St Trinian's! St Trinian's! Will never die.

My sister leant me the boxed set of the original St Trinian's films, which we remember fondly from our childhood. Along with the Carry On and Hammer Horror films they played a key part in our formative years.

St Trinians was the invention of the fantastically talented British illustrator Ronald Searle. Still alive today, his career spanned much of the twentieth century and included stints as a children’s illustrator, war artist, animator and contributor to titles like Life, Punch and The New Yorker. He began StTrinian's during WWII before he saw active service, and continued the cartoons after his return to civilian life. His illustrations of the terrifying school girls were much darker after his experiences of being a prisoner in the war, with decapitated children, weapons and fire being more abundant in these later drawings. His whimsical depictions of the goblin-like girls caught the public’s imagination and were highly successful. They tap into the British’s fascination with mischief, practical jokes and black humour within the setting of an English public girls’ school (the bastion of respectability). No doubt they were also popular because they hark back to the idyll of the inter-war years, before the threat of a German invasion.

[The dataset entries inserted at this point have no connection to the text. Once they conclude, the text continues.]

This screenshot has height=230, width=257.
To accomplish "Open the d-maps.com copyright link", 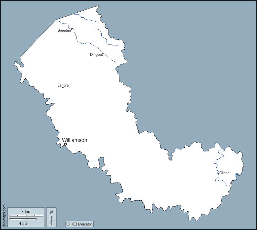I will point(4,214).
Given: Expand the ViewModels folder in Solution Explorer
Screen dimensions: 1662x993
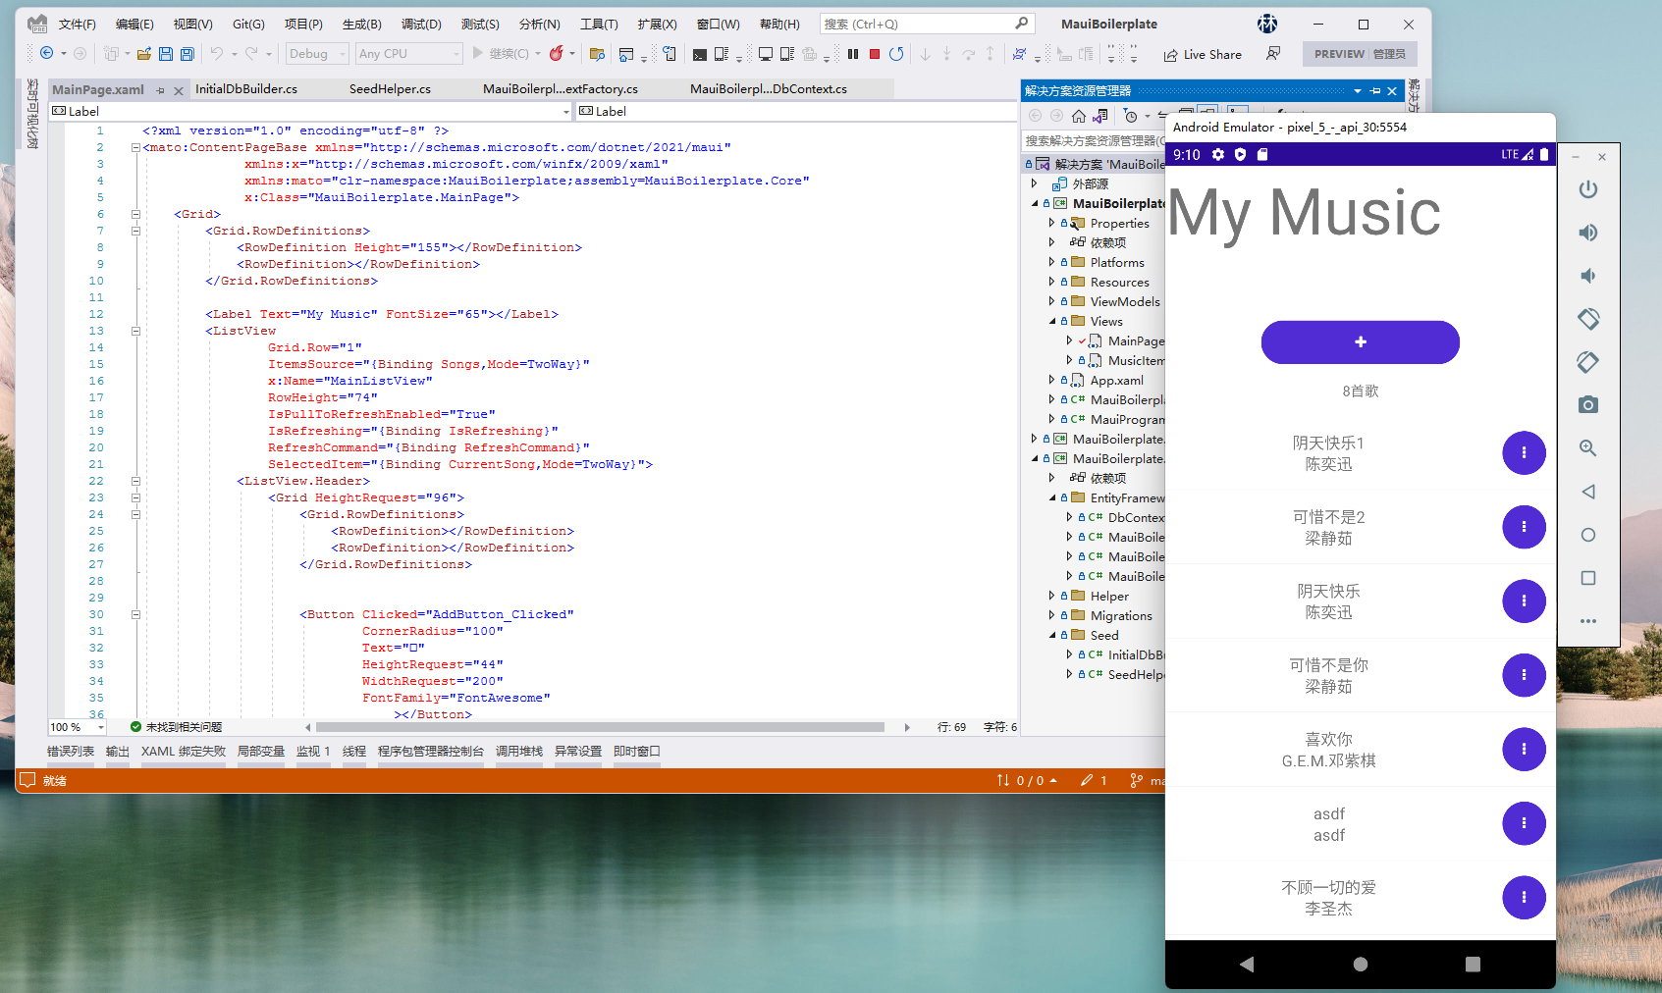Looking at the screenshot, I should pos(1051,301).
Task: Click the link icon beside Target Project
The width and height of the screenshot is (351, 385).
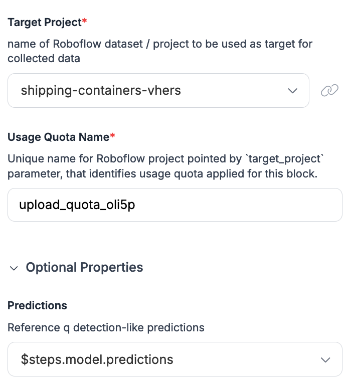Action: pyautogui.click(x=329, y=91)
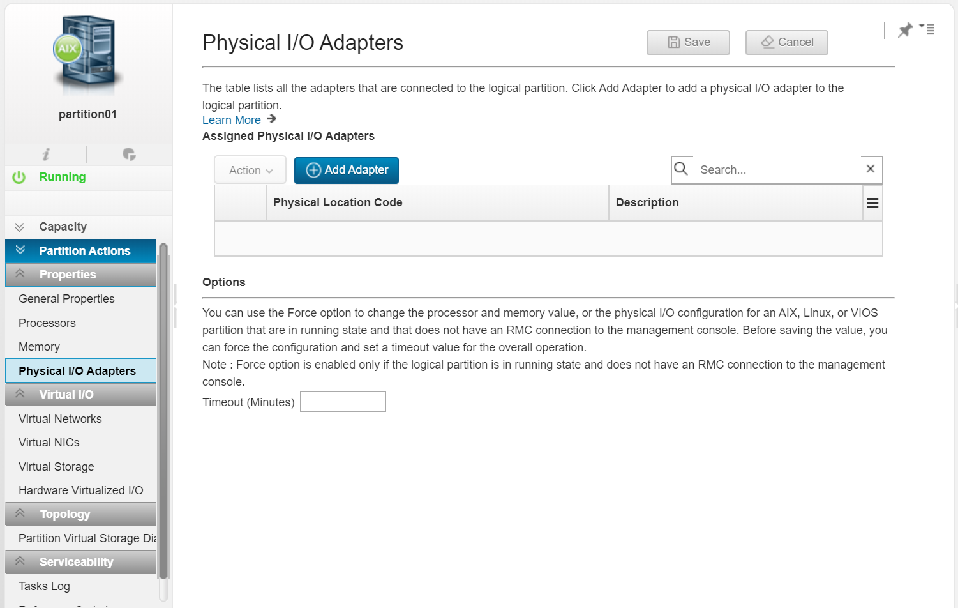The image size is (958, 608).
Task: Click the search magnifier icon
Action: coord(681,169)
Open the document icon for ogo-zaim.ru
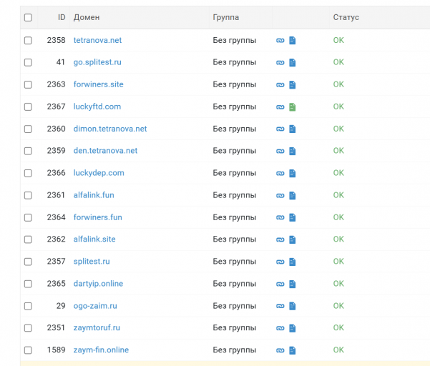The image size is (430, 366). pyautogui.click(x=293, y=306)
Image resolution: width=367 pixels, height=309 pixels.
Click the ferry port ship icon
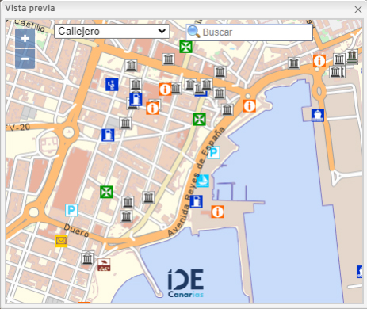tap(318, 116)
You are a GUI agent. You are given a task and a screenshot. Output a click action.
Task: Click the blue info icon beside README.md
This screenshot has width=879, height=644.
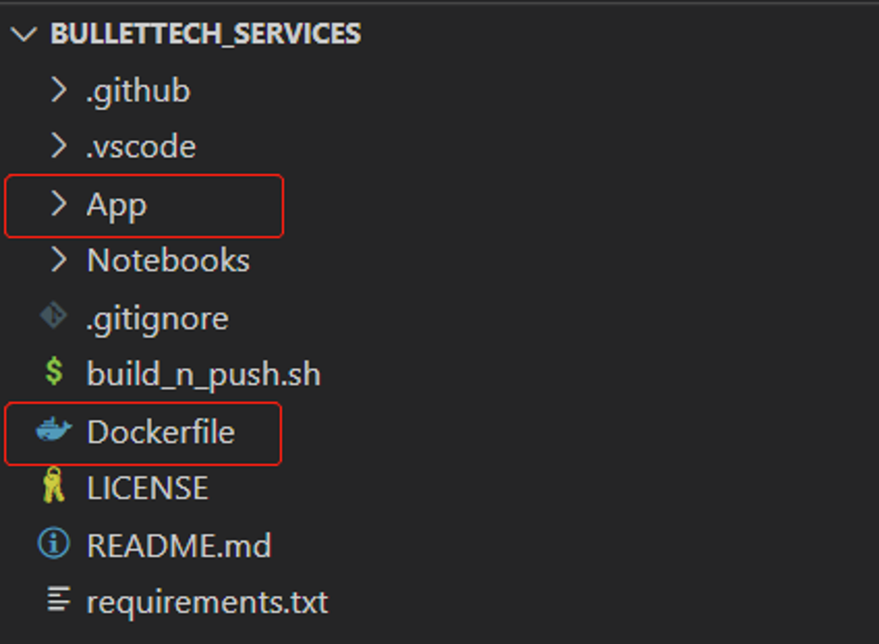tap(54, 543)
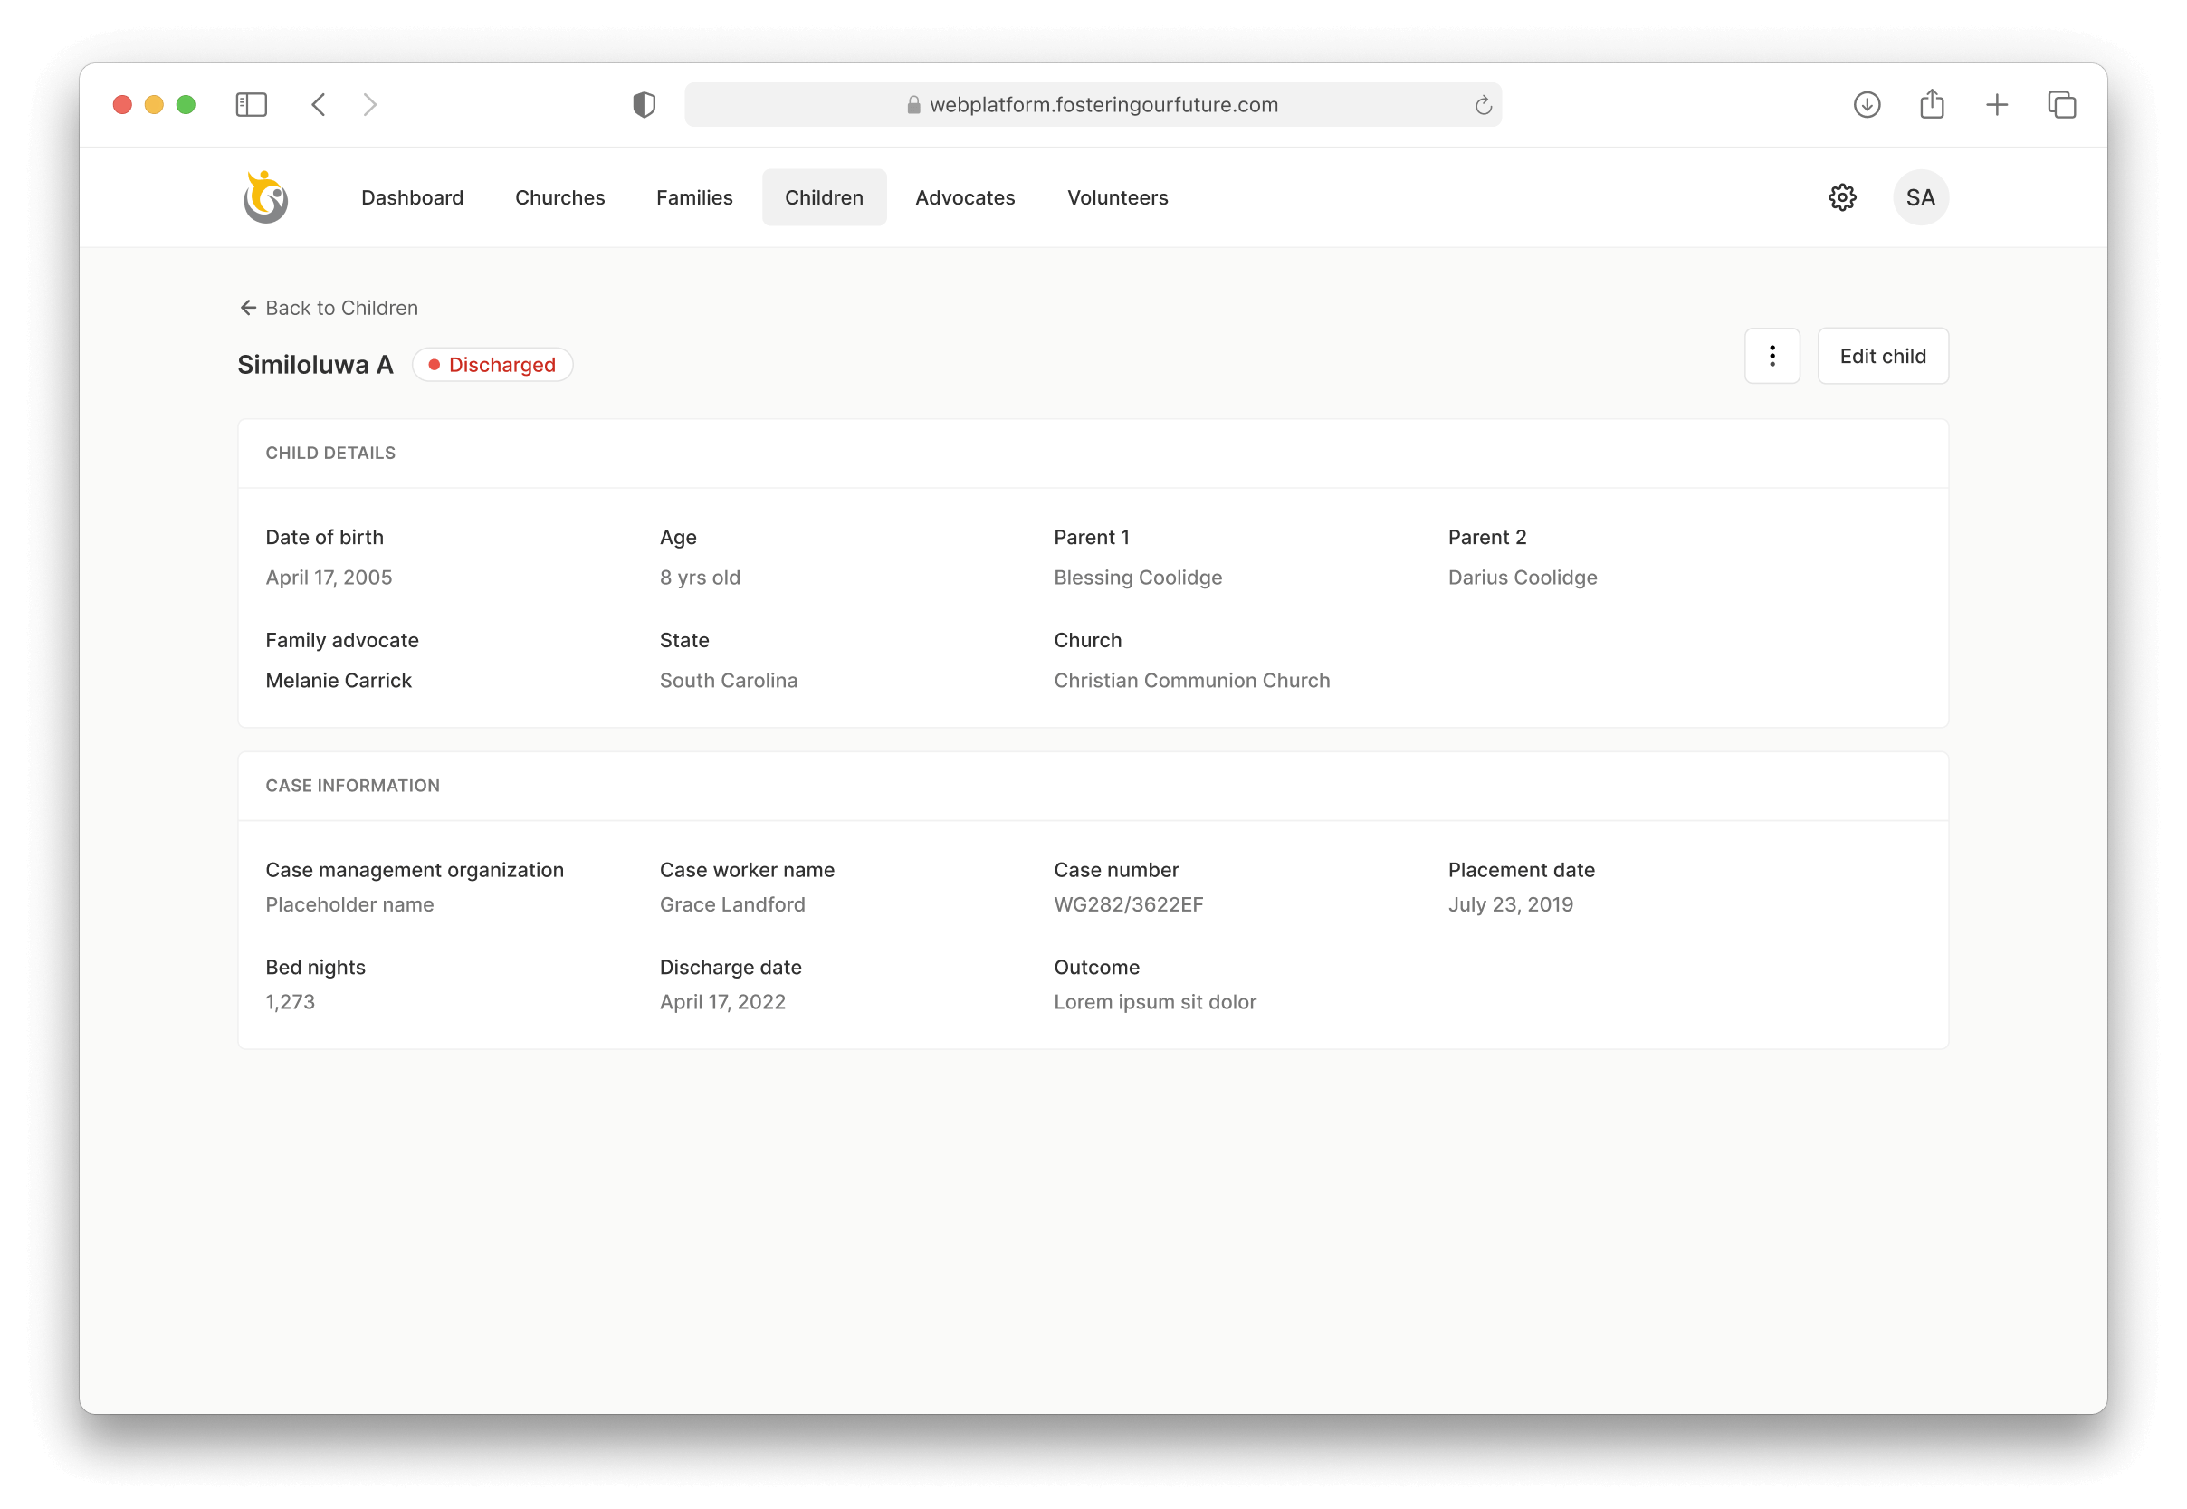
Task: Open family advocate Melanie Carrick
Action: (x=338, y=680)
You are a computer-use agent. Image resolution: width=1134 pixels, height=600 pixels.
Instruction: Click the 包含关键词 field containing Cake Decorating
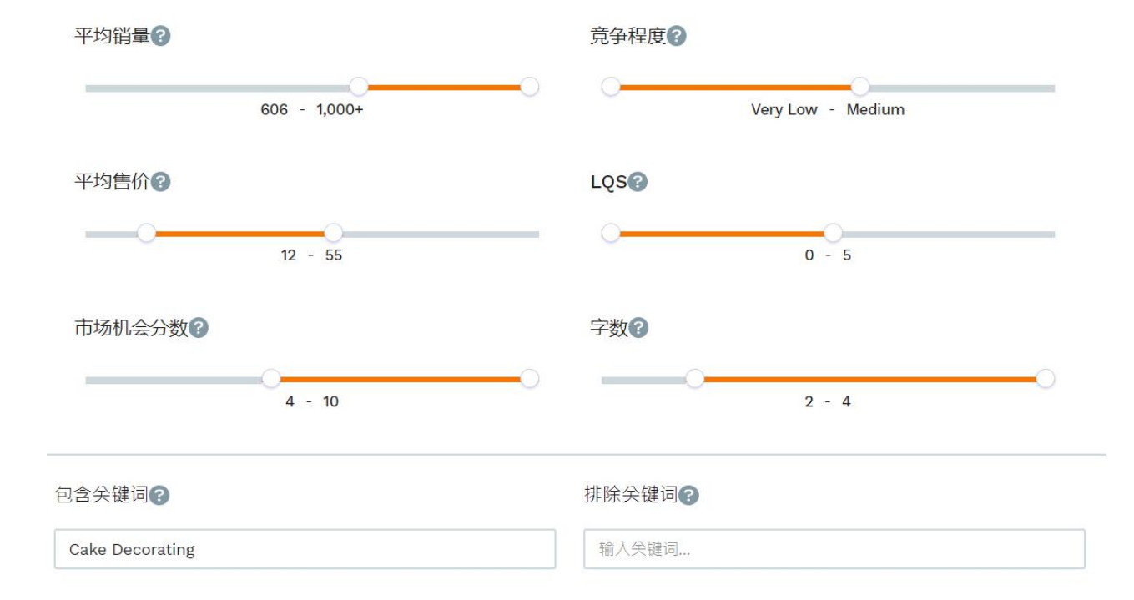(305, 549)
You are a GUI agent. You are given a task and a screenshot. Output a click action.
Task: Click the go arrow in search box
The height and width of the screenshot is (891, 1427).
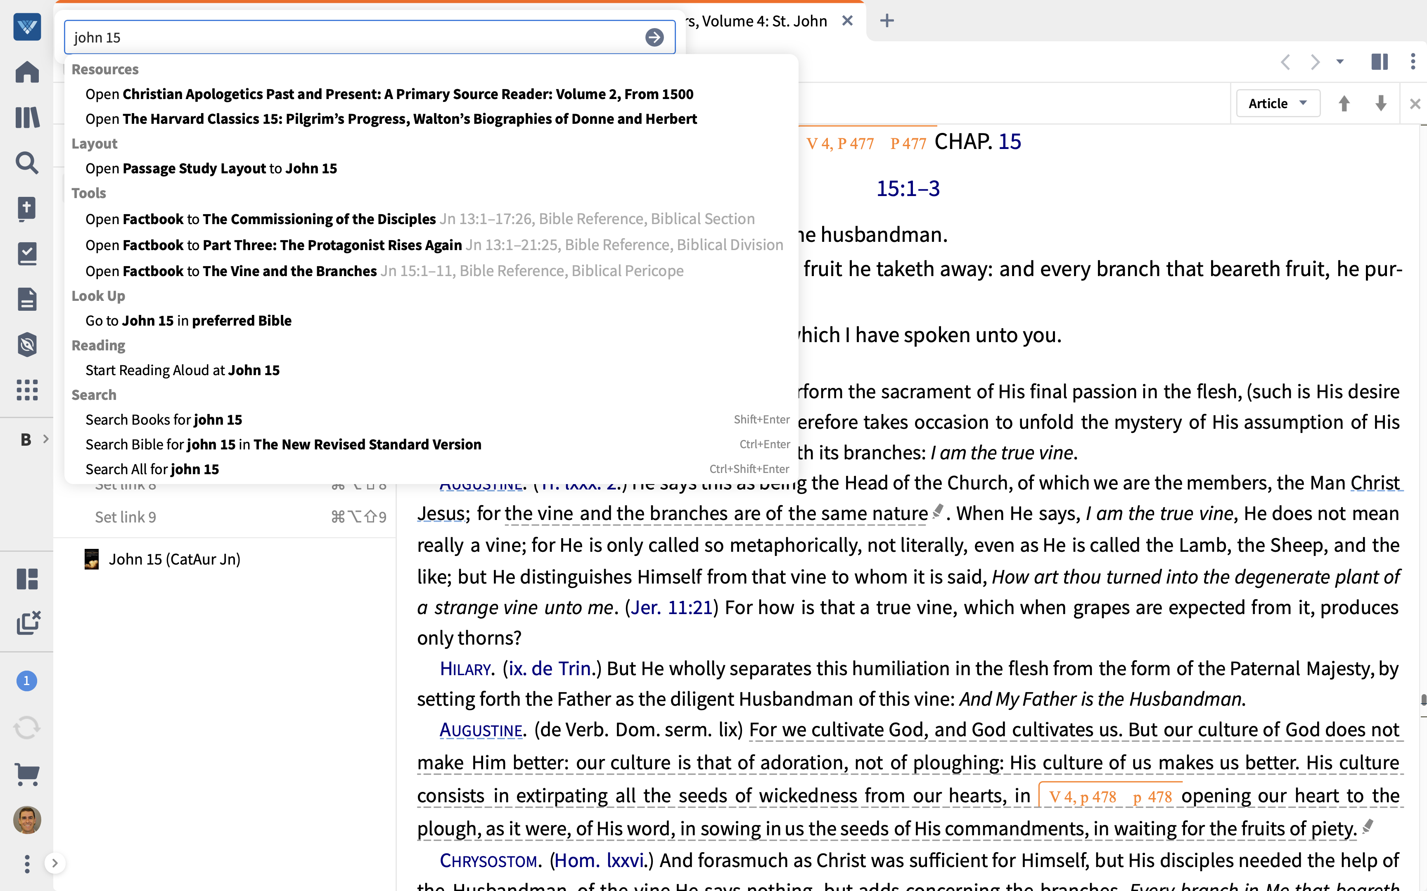tap(654, 38)
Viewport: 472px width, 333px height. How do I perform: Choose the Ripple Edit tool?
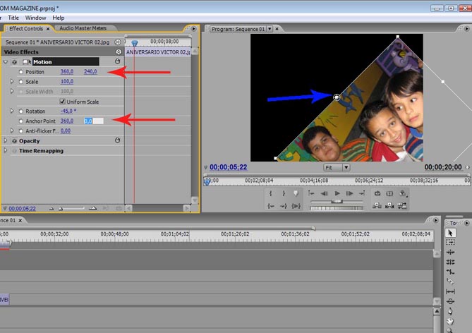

A series of four films were made in the late 50s and early 60s. A strong cast took the productions forward in the decade that followed the heyday of the Ealing Comedies. Many of these actors and actresses had long careers in British television and film and became household names (like Joan Simms and Sid James, who formed part of the core Carry On team). Alastair Sim does a wonderfully camp turn as both the headmistress Miss Fritton and her brother Clarence. Joyce Grenfell deserves special mention as a policewoman who is an overgrown schoolgirl herself (complete with a hilarious gait, a crush on her boss and a fondness for hockey). The sets depict the rickety, ink-flicked interior of the school very well, and the girls appear in all manner of ravaged and ravishing costumes. Miss Fritton is suitably frumpy and, like Searle's original sketches of the school mistresses, Victorian. Flash Harry is the epitome of the comedy Spiv with rediculous shoulder pads and, in the second film, a wonderful three-wheeled bubble car.

There was a film released in the 80s and, of course, the new version in 2007 which proves the enduring popularity of Searle's wonderfully wretched creation.